═════ Data

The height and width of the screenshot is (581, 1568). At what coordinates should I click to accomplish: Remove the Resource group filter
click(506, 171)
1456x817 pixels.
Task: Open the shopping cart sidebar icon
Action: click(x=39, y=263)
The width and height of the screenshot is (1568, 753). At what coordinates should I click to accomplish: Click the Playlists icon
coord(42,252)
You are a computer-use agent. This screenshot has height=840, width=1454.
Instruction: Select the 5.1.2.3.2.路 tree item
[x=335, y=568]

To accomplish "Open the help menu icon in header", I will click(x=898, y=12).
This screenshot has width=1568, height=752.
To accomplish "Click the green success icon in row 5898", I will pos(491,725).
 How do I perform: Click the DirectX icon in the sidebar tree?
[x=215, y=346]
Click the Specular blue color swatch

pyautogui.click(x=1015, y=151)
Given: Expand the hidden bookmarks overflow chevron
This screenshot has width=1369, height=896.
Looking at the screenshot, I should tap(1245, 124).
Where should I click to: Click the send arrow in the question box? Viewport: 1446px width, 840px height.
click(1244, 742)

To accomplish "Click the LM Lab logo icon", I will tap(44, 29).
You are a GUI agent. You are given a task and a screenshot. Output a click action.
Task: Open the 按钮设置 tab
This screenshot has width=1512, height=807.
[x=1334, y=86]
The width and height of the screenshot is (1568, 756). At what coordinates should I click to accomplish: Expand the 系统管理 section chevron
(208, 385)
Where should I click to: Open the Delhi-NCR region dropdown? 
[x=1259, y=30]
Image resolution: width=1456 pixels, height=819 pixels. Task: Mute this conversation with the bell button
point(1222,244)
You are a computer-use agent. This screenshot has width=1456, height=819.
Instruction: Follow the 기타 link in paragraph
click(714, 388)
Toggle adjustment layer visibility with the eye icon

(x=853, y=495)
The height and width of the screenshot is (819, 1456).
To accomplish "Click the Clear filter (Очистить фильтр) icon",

══════════

◆ What you are asked to do
Copy out exactly the lines from the one containing "has width=1456, height=819." through the last line above, keeping both end lines.

◆ Answer space
You are a computer-use agent. This screenshot has width=1456, height=819.
Instruction: Follow the 기타 link in paragraph
click(714, 388)
Toggle adjustment layer visibility with the eye icon

(x=853, y=495)
The height and width of the screenshot is (819, 1456).
To accomplish "Click the Clear filter (Очистить фильтр) icon",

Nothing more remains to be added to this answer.